Really, it isn’t. There won’t be any numbers, formulas, or statistical data to that will bore you to death. I promise.
What this article is about, actually, is a concept folks intuitively know of. It’s the relationship between force and velocity. What’s cool about it though, is that it’s a straight-forward concept that you can apply to your training.
Suppose an athlete wanted to test his strength through a 1-rep maximum deadlift. A 1-rep max test evaluates how much weight one can lift for one repetition. It serves as a valuable tool to measure muscular strength and, in our society, leads many to post Instagram videos with way too many hashtags.
Now how much velocity do you figure this athlete will have during the lift? Will it be fast? Slow? Somewhere in the middle? You already know the answer. If the weight lifted is truly the maximum amount he can lift in one repetition, he will move quite slowly.
If we were to graph this, we would put the deadlift in the position below. We have high force but low velocity. For our purposes, we can consider force to be weight or mass.
We can add the 100-meter sprint to the graph as well. We have low force but high velocity.
On the final graph, we can place the snatch right here.
- Absolute Strength. These are your bodybuilders, powerlifters, and probably the majority of the general fitness population. People in this camp lift weights, sure, but they generally stick with training protocols that involve your standard 1-12 reps, drop sets, supersets, burnouts, and then at some point test the waters by performing a strength test to see just how much they can lift.
- Absolute Speed: Here we have your sprinters, throwers, jumpers, and your general “cardio” crowd. Moving only their bodyweight, they are afforded the ability to move as quickly as they well please. You may not even have people who perform resistance training on any level in this category.
When you hit a plateau, it’s time to change where and how much you are working on a particular area of the f-v curve, and thus providing the body with a new stimulus.
Suppose I take a client who wants to improve her 1-rep max back squat. After listening to her I find that she has spent her whole life training in the absolute strength camp. What I might do early on is take her out of that and move down the curve into the Strength/Speed and Speed/Strength area. This means introducing Olympic Weightlifting, squat jumps, med ball tosses, and explosive pushups, and plyometric training. She has no experience before this point, and thus the new stimulus along an untrained area of the f-v curve leaves a large room for new adaptation. This can help her back squat because these adaptations then bleed over into adjacent segments due to the shift of the f-v curve. In terms of physiological stimuli, we're talking about higher rate-coding for the nervous system, Type II motor unit recruitment, and development of the stretch-shortening cycle. After a few weeks of training, I may take the same client back to the Absolute Strength realm to see how things looked. Clearly other factors need to be considered, but my money is that she would see improvements in her back squat.

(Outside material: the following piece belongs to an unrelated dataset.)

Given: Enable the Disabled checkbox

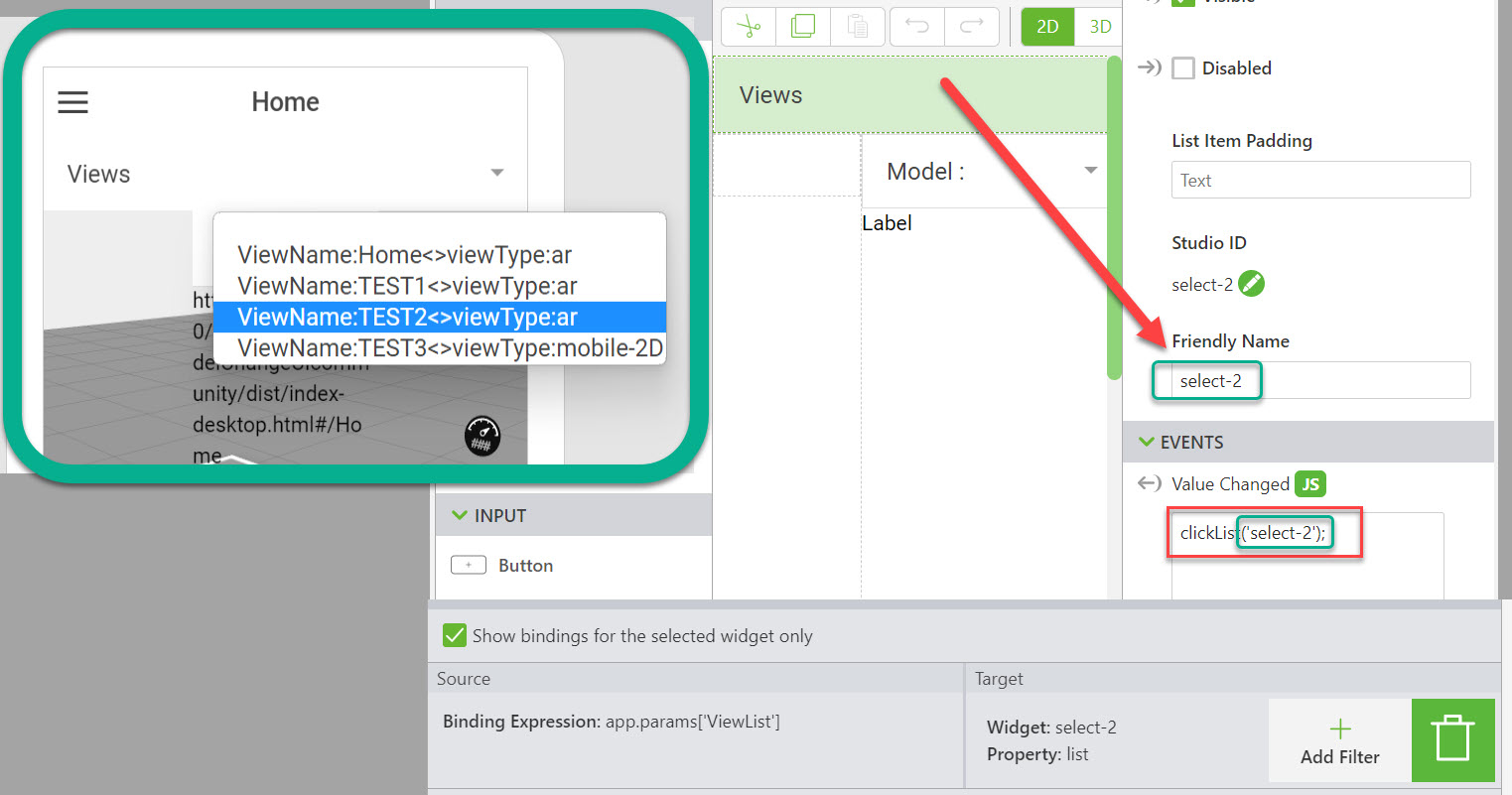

The point I'm making is that training in the Strength/Speed & Speed/Strength segment can lead to improvements in both Absolute Strength and Absolute Speed. Likewise, if a client spends their training sessions only on Speed/Strength and then dips into Absolute Strength or Absolute Speed, it is likely they will see improvements in the Speed/Strength segment.
So, training to cover all segments of the f-v curve is a sound approach to achieving a higher level of performance in strength, power, and speed.
Speaking directly to sports performance, I typically train to cover the f-v curve during an athlete’s off-season program. I’ll start a program in the Absolute Strength spectrum, which pairs nicely with a general hypertrophy program using foundational movements. As the weeks progress we will still dabble with Absolute Strength, but we’ll advance down the f-v curve, implementing more Olympic-style Weightlifting, squat jumps, and plyometrics. Finally, as we get closer to the start of pre-season, we finish with speed, change of direction, and agility drills.
So consider changing it up, work on a different area of the f-v curve for a few weeks and see how your body changes. I’m sure you’ll be surprised how quickly your body can adapt towards the new stimulus.